— Start —

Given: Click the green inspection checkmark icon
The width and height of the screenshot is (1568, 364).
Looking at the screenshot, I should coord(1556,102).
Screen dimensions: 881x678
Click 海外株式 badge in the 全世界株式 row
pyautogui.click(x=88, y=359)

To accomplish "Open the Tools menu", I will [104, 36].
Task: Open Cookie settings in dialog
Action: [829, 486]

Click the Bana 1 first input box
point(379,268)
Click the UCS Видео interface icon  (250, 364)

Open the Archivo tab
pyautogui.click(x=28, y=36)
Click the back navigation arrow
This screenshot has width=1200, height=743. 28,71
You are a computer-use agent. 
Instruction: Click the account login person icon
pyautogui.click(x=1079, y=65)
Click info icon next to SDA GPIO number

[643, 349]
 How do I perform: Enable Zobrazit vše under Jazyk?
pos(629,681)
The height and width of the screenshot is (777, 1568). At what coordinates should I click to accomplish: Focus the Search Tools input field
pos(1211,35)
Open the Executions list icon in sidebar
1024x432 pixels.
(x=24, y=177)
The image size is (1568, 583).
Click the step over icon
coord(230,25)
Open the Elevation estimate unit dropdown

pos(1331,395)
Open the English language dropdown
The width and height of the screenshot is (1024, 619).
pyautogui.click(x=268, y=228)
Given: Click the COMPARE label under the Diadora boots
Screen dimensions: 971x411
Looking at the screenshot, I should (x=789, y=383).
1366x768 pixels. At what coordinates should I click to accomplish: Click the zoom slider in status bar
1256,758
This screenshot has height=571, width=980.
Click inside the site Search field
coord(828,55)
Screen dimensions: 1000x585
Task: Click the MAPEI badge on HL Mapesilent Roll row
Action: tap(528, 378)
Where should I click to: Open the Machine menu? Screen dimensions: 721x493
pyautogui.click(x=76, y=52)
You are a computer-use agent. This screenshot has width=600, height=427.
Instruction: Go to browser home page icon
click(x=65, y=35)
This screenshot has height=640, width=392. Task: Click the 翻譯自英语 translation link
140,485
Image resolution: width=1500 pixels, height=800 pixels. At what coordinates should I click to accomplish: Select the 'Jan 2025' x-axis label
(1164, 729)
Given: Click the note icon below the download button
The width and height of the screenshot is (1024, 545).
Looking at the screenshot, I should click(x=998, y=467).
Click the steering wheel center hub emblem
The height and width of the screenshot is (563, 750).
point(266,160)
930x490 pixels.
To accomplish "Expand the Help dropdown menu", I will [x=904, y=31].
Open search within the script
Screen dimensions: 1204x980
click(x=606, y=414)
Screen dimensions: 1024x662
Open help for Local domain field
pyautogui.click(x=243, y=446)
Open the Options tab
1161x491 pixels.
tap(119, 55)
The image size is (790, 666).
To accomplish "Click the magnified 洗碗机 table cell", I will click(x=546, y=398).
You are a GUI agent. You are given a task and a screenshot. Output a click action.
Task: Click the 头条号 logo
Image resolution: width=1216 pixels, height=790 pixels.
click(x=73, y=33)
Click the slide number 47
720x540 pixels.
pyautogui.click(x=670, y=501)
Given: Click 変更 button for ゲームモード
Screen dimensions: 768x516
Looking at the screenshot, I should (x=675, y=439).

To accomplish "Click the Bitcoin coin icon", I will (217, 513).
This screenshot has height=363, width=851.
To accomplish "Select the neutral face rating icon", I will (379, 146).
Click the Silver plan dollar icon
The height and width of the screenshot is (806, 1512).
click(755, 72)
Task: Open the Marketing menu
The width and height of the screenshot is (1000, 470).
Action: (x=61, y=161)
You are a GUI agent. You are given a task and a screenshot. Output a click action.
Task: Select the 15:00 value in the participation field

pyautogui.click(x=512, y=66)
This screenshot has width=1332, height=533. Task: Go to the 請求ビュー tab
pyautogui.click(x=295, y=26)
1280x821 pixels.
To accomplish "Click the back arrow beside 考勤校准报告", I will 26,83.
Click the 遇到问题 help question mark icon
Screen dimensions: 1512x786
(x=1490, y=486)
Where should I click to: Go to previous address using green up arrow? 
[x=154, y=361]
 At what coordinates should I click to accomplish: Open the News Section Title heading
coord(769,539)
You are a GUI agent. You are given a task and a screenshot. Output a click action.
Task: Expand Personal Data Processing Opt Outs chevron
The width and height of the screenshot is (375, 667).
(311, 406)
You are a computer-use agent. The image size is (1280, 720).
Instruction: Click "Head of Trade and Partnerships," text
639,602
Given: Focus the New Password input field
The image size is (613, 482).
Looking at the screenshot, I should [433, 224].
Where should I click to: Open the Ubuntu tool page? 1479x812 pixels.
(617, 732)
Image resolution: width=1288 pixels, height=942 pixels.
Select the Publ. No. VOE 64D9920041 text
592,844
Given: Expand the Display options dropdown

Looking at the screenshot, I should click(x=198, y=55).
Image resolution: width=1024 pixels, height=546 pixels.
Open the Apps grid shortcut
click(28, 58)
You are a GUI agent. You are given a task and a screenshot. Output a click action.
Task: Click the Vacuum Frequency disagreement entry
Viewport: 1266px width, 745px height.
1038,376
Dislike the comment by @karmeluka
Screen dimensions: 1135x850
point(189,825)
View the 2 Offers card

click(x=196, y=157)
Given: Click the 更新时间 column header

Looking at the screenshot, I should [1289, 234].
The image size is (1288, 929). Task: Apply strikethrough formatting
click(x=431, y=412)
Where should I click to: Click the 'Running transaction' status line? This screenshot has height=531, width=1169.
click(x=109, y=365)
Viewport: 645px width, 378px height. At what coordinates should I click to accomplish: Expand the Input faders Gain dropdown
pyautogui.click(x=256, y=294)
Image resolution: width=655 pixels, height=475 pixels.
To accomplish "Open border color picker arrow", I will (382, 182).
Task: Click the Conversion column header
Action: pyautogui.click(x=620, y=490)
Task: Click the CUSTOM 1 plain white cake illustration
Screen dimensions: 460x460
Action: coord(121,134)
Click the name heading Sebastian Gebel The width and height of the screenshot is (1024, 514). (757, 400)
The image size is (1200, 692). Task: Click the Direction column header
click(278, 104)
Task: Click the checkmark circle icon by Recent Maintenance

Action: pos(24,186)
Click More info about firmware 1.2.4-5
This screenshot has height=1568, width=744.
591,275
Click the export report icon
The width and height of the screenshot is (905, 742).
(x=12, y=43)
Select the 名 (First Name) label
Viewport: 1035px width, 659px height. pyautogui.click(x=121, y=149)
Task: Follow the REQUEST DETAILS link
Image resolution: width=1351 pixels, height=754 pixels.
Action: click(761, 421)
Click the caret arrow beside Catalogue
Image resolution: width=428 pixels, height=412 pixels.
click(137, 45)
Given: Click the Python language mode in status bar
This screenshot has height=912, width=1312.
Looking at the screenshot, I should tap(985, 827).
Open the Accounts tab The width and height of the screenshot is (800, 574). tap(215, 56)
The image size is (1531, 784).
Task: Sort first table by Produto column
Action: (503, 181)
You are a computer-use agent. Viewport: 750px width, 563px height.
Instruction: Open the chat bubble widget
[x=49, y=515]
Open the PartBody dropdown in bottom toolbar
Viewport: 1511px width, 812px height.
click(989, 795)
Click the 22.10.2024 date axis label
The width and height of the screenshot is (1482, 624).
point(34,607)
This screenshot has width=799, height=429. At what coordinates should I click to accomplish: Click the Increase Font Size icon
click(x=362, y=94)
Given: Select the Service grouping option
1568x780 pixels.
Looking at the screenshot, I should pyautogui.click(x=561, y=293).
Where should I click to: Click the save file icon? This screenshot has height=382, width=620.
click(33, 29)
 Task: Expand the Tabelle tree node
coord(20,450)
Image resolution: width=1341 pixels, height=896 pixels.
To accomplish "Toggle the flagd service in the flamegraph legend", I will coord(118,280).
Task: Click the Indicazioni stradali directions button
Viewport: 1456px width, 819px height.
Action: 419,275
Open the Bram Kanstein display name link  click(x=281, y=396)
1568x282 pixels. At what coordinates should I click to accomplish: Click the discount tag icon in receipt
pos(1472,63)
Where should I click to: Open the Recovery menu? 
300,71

— End —

**Short exercise**
Render the records between the line holding "You are a computer-use agent. This" and the line holding "will click(x=546, y=398).", inclusive, as a Markdown table with the columns Row and Line. Number each row and leave out blank lines.

**Solution to the problem**
| Row | Line |
|---|---|
| 1 | You are a computer-use agent. This screenshot has width=600, height=427. |
| 2 | Instruction: Go to browser home page icon |
| 3 | click(x=65, y=35) |
| 4 | This screenshot has height=640, width=392. Task: Click the 翻譯自英语 translation link |
| 5 | 140,485 |
| 6 | Image resolution: width=1500 pixels, height=800 pixels. At what coordinates should I click to accomplish: Select the 'Jan 2025' x-axis label |
| 7 | (1164, 729) |
| 8 | Given: Click the note icon below the download button |
| 9 | The width and height of the screenshot is (1024, 545). |
| 10 | Looking at the screenshot, I should click(x=998, y=467). |
| 11 | Click the steering wheel center hub emblem |
| 12 | The height and width of the screenshot is (563, 750). |
| 13 | point(266,160) |
| 14 | 930x490 pixels. |
| 15 | To accomplish "Expand the Help dropdown menu", I will [x=904, y=31]. |
| 16 | Open search within the script |
| 17 | Screen dimensions: 1204x980 |
| 18 | click(x=606, y=414) |
| 19 | Screen dimensions: 1024x662 |
| 20 | Open help for Local domain field |
| 21 | pyautogui.click(x=243, y=446) |
| 22 | Open the Options tab |
| 23 | 1161x491 pixels. |
| 24 | tap(119, 55) |
| 25 | The image size is (790, 666). |
| 26 | To accomplish "Click the magnified 洗碗机 table cell", I will click(x=546, y=398). |